- Material provided -

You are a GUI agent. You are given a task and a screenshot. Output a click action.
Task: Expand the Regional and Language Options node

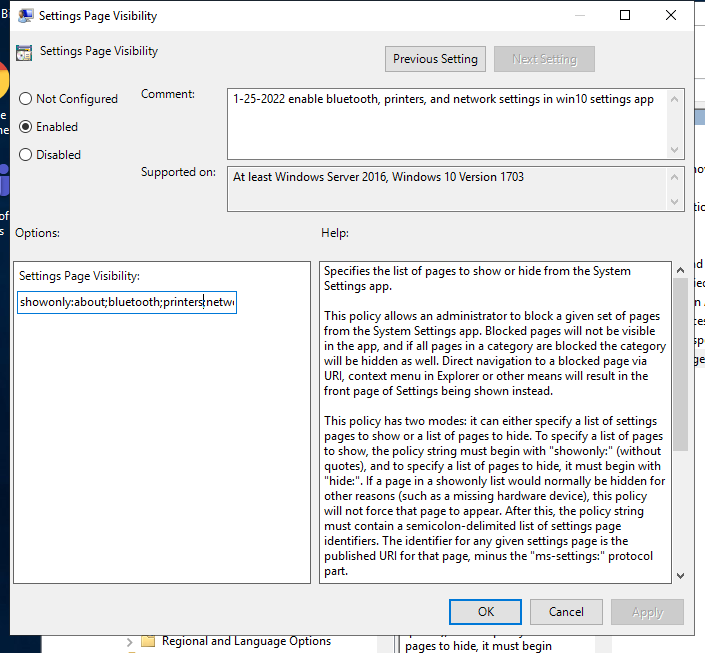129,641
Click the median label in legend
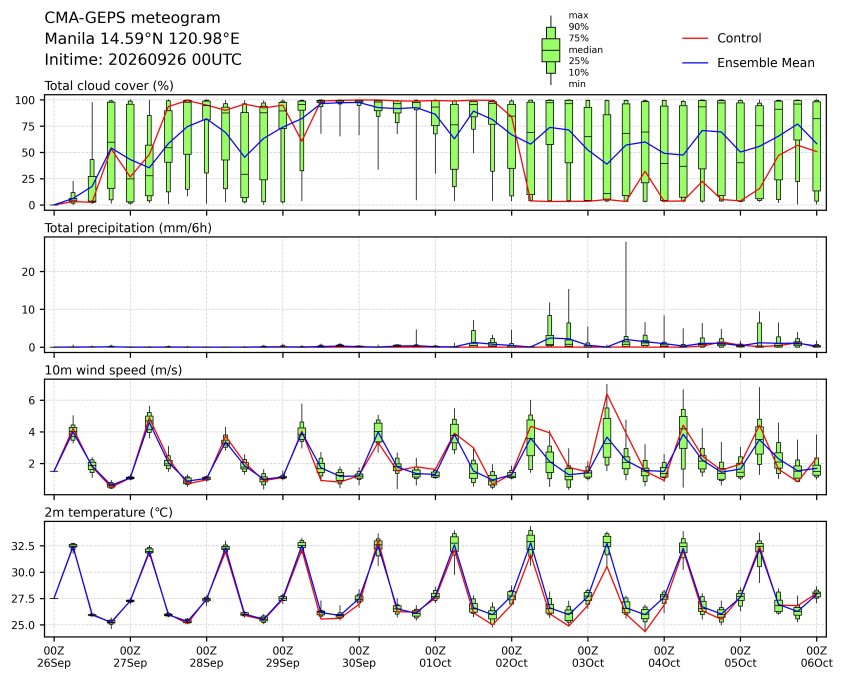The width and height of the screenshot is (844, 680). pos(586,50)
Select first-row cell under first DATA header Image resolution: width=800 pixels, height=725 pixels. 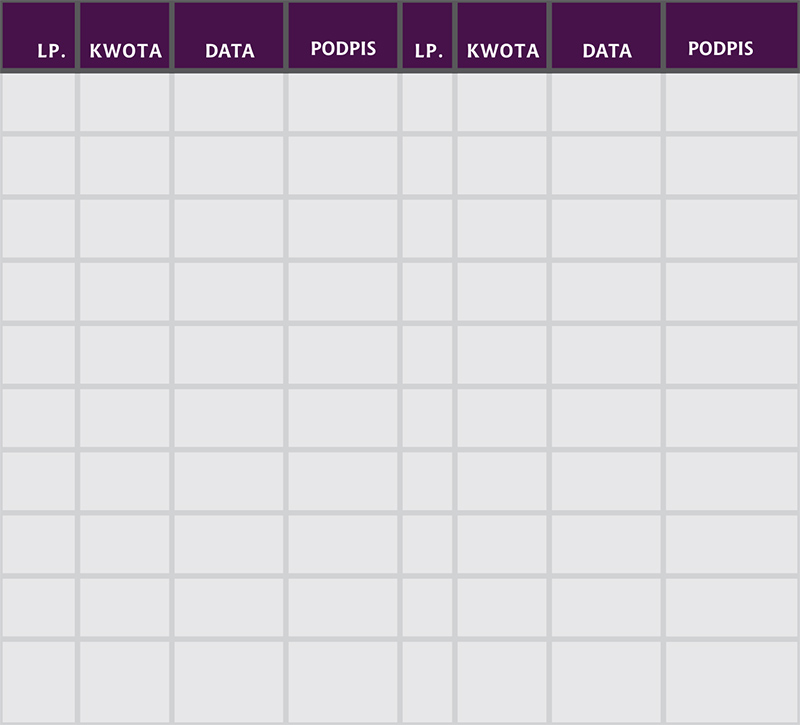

- Problem requirements -
Reproduce the lines above word for word, leaving out the pictures.

- Written answer -
You are a GUI agent. You are given a task and a screenshot. Output a click action.
Task: Expand the Regional and Language Options node

129,641
Click the median label in legend
The width and height of the screenshot is (844, 680). pos(586,50)
Select first-row cell under first DATA header Image resolution: width=800 pixels, height=725 pixels. 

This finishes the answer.